*Stored data*
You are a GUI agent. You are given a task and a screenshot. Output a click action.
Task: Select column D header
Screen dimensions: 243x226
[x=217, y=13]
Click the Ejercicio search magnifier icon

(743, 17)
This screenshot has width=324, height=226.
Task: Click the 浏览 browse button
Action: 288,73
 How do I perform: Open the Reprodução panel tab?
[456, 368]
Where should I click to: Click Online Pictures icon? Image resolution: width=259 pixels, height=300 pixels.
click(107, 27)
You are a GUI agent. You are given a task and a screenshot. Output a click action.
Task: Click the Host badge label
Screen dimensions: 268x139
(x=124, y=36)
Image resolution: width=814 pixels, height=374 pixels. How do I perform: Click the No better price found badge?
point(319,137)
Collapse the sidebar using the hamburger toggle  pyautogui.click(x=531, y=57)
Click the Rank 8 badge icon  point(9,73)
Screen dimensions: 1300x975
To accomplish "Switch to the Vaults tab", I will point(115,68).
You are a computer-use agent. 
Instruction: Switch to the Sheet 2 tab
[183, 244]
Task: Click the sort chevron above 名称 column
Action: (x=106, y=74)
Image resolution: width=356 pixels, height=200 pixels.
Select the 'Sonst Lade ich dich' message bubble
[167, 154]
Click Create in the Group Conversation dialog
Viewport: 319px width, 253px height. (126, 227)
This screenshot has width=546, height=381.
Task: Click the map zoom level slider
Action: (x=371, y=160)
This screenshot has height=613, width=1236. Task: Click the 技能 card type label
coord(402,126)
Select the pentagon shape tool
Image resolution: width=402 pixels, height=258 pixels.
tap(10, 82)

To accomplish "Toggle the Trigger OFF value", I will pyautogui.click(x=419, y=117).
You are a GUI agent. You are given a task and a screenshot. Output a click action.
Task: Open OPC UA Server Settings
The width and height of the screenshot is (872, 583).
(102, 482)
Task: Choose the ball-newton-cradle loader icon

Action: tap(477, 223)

*Work instructions*
Among the entries above, how many lines hold the word "accomplish"? Reply with only that number.

*Answer section*
2